The continued circulation of highly pathogenic avian influenza (HPAI) viruses poses a significant public health threat. The H5N1 subtype of HPAI was first shown to infect humans in 1997 during an outbreak in poultry in China. As of May 3, 2016, 856 confirmed human infections and 452 fatalities have occurred (http://www.fao.org/ag/againfo/programmes/en/empres/news_130516c.html). Since 2003, HPAI H5N1 viruses have become highly enzootic and evolved such that they are now classified into multiple clades based on phylogenetic analyses of the HA gene, and clades 2.3.2.1 and 2.3.4 have become the predominant lineage [1], [2] (http://www.who.int/entity/influenza/vaccines/virus/201402_h5h7h9h10_vaccinevirusupdate.pdf). While the pandemic risk posed by HPAI H5N1 viruses is widely appreciated, predicting the clade most likely to give rise to a virus capable of widespread human infection is difficult; thus, determining which vaccines to stockpile in the event of an influenza pandemic of avian origin is not straightforward [3].

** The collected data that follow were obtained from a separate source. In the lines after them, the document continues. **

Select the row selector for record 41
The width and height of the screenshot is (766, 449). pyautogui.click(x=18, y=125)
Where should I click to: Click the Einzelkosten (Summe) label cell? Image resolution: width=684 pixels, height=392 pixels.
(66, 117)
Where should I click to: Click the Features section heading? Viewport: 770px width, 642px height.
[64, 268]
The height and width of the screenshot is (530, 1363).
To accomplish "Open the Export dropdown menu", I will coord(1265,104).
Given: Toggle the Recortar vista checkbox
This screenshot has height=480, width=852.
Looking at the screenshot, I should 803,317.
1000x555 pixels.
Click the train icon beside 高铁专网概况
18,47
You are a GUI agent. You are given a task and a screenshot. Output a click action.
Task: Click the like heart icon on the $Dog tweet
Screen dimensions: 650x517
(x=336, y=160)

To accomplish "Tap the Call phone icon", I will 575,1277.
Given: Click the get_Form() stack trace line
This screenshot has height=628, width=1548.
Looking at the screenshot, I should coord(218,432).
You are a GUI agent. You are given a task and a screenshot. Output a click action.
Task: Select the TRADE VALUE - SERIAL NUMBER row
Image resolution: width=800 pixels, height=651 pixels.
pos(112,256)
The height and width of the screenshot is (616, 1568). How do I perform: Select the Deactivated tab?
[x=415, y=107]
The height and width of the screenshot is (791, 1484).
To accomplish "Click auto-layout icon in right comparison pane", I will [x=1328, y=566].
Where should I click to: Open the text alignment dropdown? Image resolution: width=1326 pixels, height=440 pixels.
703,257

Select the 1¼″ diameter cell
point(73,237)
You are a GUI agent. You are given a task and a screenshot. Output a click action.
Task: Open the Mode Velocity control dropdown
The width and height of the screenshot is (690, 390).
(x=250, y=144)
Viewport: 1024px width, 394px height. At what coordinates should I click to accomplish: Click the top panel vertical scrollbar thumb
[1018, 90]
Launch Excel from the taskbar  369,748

Virus-like particles (VLPs) are reported to be a useful platform for the generation of vaccines against a variety of pathogenic viruses [4], [5], [6]. Recombinant noninfectious VLPs produced using a baculovirus expression system represent a promising system for the production of vaccines against H5N1 viruses, as they circumvent the need for handling replication-competent influenza viruses during the manufacturing process. We previously demonstrated that intramuscular immunization of mice with VLPs produced using a baculovirus expression system containing the HA, NA, and M1 proteins of A/meerkat/Shanghai/SH-1/2012 (clade 2.3.2.1) elicited effective protection against H5 HPAI viruses of different clades [7].

Mucosal administration of vaccines, including via oral and intranasal routes, stimulates both mucosal and systemic immune responses [8]. As intranasal vaccines may have a detrimental effect on people with asthma, chronic pulmonary or cardiovascular disorders and other reactive airway diseases [9], oral vaccines may represent the safest alternative [10]. Additionally, evidence suggests that oral vaccines can result in the transcytosis of molecules across the cells into circulation and prevent infection in the lungs [11], [12]. The Escherichia coli heat-labile enterotoxin B subunit (LTB) protein is widely recognized as a robust immunological adjuvant [13] and can serve as an efficient carrier molecule for target antigens [14]. LTB binds to the monosialotetrahexosylganglioside (GM1) ganglioside receptor on the surface of mammalian cells, and receptor binding is essential for the adjuvant properties of LTB [15]. Similarly, bacterial flagellin (Flic), the structural component of bacterial flagellar filaments, has been shown to possess immunostimulatory properties. The recognition of Flic by Toll-like receptor 5 (TLR5) in human immature dendritic cells (DCs) induces the expression of a variety of chemokines and cytokines. Based on these properties, LTB and Flic have been pursued as potent oral vaccine adjuvants [16], [17], [18].

In this report, we describe the generation of H5N1 VLPs composed of viral HA, NA, and M1 proteins and membrane-anchored forms of the Escherichia coli LTB or Flic protein using a baculovirus expression system. Mice were intramuscularly (IM) or orally immunized with different VLP preparations (with or without LTB or Flic) to assess humoural and cellular responses generated in response to vaccination. We also evaluated the abilities of the different VLP preparations to elicit protective immune responses in the context of lethal challenge with homologous and heterologous H5N1 viruses.